*WHAT IS BEING ASKED*. Every entry should be reproduced word for word.

*DATA UNDER STUDY*.
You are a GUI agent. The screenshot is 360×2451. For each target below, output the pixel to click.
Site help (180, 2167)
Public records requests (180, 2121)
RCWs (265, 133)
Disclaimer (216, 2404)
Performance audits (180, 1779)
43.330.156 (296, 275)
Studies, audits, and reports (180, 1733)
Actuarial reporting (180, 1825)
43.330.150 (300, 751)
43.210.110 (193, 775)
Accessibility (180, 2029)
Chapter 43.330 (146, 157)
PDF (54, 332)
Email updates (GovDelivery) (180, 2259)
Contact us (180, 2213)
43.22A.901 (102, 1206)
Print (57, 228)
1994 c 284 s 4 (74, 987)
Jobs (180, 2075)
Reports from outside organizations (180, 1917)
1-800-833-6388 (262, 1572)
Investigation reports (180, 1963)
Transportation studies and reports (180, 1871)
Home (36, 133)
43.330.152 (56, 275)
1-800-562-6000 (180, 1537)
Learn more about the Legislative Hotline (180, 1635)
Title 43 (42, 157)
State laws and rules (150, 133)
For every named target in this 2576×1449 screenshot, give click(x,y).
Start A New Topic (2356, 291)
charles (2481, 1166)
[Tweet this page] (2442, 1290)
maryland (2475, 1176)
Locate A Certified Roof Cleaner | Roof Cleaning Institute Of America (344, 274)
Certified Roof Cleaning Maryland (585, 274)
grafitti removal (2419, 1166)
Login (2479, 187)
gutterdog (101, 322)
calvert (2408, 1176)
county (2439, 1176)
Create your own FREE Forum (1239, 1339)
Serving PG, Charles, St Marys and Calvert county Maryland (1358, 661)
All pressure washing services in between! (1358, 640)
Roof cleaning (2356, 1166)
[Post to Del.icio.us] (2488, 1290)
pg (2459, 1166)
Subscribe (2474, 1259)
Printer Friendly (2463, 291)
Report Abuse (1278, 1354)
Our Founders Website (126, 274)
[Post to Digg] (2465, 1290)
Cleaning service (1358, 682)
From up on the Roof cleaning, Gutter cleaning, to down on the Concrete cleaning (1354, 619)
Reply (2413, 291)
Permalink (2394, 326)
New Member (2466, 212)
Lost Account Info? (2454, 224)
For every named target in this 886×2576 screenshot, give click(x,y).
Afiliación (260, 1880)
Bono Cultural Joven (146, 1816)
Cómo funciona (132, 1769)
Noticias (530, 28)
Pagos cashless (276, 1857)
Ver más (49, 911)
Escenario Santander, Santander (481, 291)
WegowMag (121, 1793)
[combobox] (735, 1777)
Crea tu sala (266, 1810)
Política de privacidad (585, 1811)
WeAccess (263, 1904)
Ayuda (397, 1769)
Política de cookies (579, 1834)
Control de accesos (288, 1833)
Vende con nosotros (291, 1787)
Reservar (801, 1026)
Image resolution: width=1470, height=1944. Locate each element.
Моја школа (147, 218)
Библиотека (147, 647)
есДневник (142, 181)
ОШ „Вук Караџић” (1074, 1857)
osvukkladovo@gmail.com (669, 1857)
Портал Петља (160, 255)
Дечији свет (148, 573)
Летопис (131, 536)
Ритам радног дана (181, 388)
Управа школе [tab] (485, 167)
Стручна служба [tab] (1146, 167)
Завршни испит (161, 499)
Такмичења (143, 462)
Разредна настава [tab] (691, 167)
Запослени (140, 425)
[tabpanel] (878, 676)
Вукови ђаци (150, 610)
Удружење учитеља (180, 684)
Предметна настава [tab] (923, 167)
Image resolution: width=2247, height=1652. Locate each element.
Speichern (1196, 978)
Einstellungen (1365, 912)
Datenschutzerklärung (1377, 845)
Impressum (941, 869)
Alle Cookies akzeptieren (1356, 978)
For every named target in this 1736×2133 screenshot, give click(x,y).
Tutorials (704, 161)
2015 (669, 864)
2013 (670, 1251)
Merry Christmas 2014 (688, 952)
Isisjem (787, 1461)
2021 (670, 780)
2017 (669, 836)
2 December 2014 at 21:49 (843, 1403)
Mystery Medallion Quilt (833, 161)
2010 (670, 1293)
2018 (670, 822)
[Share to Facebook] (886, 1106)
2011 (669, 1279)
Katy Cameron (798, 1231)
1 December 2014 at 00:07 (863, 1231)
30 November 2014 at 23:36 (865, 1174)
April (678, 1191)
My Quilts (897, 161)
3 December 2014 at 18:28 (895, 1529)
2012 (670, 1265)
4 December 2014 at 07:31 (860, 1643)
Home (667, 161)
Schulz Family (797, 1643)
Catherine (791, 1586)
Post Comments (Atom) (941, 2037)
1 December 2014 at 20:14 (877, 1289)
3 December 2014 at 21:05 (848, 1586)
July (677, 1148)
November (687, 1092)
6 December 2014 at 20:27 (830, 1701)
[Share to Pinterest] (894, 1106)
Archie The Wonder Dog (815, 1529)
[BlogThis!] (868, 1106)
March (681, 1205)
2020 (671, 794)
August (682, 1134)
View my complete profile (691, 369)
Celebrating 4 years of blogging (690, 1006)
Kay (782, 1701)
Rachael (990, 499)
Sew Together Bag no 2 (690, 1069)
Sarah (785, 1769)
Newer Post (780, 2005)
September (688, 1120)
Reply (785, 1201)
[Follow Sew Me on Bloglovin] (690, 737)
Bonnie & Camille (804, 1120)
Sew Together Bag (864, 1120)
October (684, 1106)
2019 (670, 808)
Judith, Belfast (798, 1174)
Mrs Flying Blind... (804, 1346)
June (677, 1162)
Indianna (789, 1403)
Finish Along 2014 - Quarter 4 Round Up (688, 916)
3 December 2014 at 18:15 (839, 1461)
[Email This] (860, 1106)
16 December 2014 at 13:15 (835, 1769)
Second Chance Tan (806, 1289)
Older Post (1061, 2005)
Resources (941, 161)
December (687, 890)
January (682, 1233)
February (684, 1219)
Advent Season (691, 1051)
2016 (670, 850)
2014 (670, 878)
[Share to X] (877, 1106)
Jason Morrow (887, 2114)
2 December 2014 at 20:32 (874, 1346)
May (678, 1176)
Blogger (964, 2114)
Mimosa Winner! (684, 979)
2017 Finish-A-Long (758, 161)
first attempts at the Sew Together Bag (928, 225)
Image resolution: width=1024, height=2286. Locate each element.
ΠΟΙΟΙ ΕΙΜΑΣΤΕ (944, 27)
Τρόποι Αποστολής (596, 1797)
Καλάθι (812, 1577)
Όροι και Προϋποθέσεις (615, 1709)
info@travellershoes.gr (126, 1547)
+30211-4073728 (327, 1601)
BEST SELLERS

*RESULT BELOW*.
You are a GUI agent. The screenshot is 360×2451. For each target below, output the pixel to click.
Site help (180, 2167)
Public records requests (180, 2121)
RCWs (265, 133)
Disclaimer (216, 2404)
Performance audits (180, 1779)
43.330.156 (296, 275)
Studies, audits, and reports (180, 1733)
Actuarial reporting (180, 1825)
43.330.150 (300, 751)
43.210.110 (193, 775)
Accessibility (180, 2029)
Chapter 43.330 (146, 157)
PDF (54, 332)
Email updates (GovDelivery) (180, 2259)
Contact us (180, 2213)
43.22A.901 (102, 1206)
Print (57, 228)
1994 c 284 s 4 (74, 987)
Jobs (180, 2075)
Reports from outside organizations (180, 1917)
1-800-833-6388 (262, 1572)
Investigation reports (180, 1963)
Transportation studies and reports (180, 1871)
Home (36, 133)
43.330.152 (56, 275)
1-800-562-6000 (180, 1537)
Learn more about the Legislative Hotline (180, 1635)
Title 43 (42, 157)
State laws and rules (150, 133)
For every named target in this 2576×1449 screenshot, give click(x,y).
Start A New Topic (2356, 291)
charles (2481, 1166)
[Tweet this page] (2442, 1290)
maryland (2475, 1176)
Locate A Certified Roof Cleaner | Roof Cleaning Institute Of America (344, 274)
Certified Roof Cleaning Maryland (585, 274)
grafitti removal (2419, 1166)
Login (2479, 187)
gutterdog (101, 322)
calvert (2408, 1176)
county (2439, 1176)
Create your own FREE Forum (1239, 1339)
Serving PG, Charles, St Marys and Calvert county Maryland (1358, 661)
All pressure washing services in between! (1358, 640)
Roof cleaning (2356, 1166)
[Post to Del.icio.us] (2488, 1290)
pg (2459, 1166)
Subscribe (2474, 1259)
Printer Friendly (2463, 291)
Report Abuse (1278, 1354)
Our Founders Website (126, 274)
[Post to Digg] (2465, 1290)
Cleaning service (1358, 682)
From up on the Roof cleaning, Gutter cleaning, to down on the Concrete cleaning (1354, 619)
Reply (2413, 291)
Permalink (2394, 326)
New Member (2466, 212)
Lost Account Info? (2454, 224)
For every named target in this 886×2576 screenshot, give click(x,y).
Afiliación (260, 1880)
Bono Cultural Joven (146, 1816)
Cómo funciona (132, 1769)
Noticias (530, 28)
Pagos cashless (276, 1857)
Ver más (49, 911)
Escenario Santander, Santander (481, 291)
WegowMag (121, 1793)
[combobox] (735, 1777)
Crea tu sala (266, 1810)
Política de privacidad (585, 1811)
WeAccess (263, 1904)
Ayuda (397, 1769)
Política de cookies (579, 1834)
Control de accesos (288, 1833)
Vende con nosotros (291, 1787)
Reservar (801, 1026)
Image resolution: width=1470, height=1944. Locate each element.
Моја школа (147, 218)
Библиотека (147, 647)
есДневник (142, 181)
ОШ „Вук Караџић” (1074, 1857)
osvukkladovo@gmail.com (669, 1857)
Портал Петља (160, 255)
Дечији свет (148, 573)
Летопис (131, 536)
Ритам радног дана (181, 388)
Управа школе [tab] (485, 167)
Стручна служба [tab] (1146, 167)
Завршни испит (161, 499)
Такмичења (143, 462)
Разредна настава [tab] (691, 167)
Запослени (140, 425)
[tabpanel] (878, 676)
Вукови ђаци (150, 610)
Удружење учитеља (180, 684)
Предметна настава [tab] (923, 167)
Image resolution: width=2247, height=1652. Locate each element.
Speichern (1196, 978)
Einstellungen (1365, 912)
Datenschutzerklärung (1377, 845)
Impressum (941, 869)
Alle Cookies akzeptieren (1356, 978)
For every named target in this 1736×2133 screenshot, give click(x,y).
Tutorials (704, 161)
2015 (669, 864)
2013 (670, 1251)
Merry Christmas 2014 (688, 952)
Isisjem (787, 1461)
2021 (670, 780)
2017 (669, 836)
2 December 2014 at 21:49 (843, 1403)
Mystery Medallion Quilt (833, 161)
2010 (670, 1293)
2018 (670, 822)
[Share to Facebook] (886, 1106)
2011 (669, 1279)
Katy Cameron (798, 1231)
1 December 2014 at 00:07 (863, 1231)
30 November 2014 at 23:36 (865, 1174)
April (678, 1191)
My Quilts (897, 161)
3 December 2014 at 18:28 (895, 1529)
2012 (670, 1265)
4 December 2014 at 07:31 (860, 1643)
Home (667, 161)
Schulz Family (797, 1643)
Catherine (791, 1586)
Post Comments (Atom) (941, 2037)
1 December 2014 at 20:14 (877, 1289)
3 December 2014 at 21:05 (848, 1586)
July (677, 1148)
November (687, 1092)
6 December 2014 at 20:27 (830, 1701)
[Share to Pinterest] (894, 1106)
Archie The Wonder Dog (815, 1529)
[BlogThis!] (868, 1106)
March (681, 1205)
2020 (671, 794)
August (682, 1134)
View my complete profile (691, 369)
Celebrating 4 years of blogging (690, 1006)
Kay (782, 1701)
Rachael (990, 499)
Sew Together Bag no 2 (690, 1069)
Sarah (785, 1769)
Newer Post (780, 2005)
September (688, 1120)
Reply (785, 1201)
[Follow Sew Me on Bloglovin] (690, 737)
Bonnie & Camille (804, 1120)
Sew Together Bag (864, 1120)
October (684, 1106)
2019 (670, 808)
Judith, Belfast (798, 1174)
Mrs Flying Blind... (804, 1346)
June (677, 1162)
Indianna (789, 1403)
Finish Along 2014 - Quarter 4 Round Up (688, 916)
3 December 2014 at 18:15 (839, 1461)
[Email This] (860, 1106)
16 December 2014 at 13:15 (835, 1769)
Second Chance Tan (806, 1289)
Older Post (1061, 2005)
Resources (941, 161)
December (687, 890)
January (682, 1233)
February (684, 1219)
Advent Season (691, 1051)
2016 (670, 850)
2014 (670, 878)
[Share to X] (877, 1106)
Jason Morrow (887, 2114)
2 December 2014 at 20:32 (874, 1346)
May (678, 1176)
Blogger (964, 2114)
Mimosa Winner! (684, 979)
2017 Finish-A-Long (758, 161)
first attempts at the Sew Together Bag (928, 225)
Image resolution: width=1024, height=2286. Locate each element.
ΠΟΙΟΙ ΕΙΜΑΣΤΕ (944, 27)
Τρόποι Αποστολής (596, 1797)
Καλάθι (812, 1577)
Όροι και Προϋποθέσεις (615, 1709)
info@travellershoes.gr (126, 1547)
+30211-4073728 (327, 1601)
BEST SELLERS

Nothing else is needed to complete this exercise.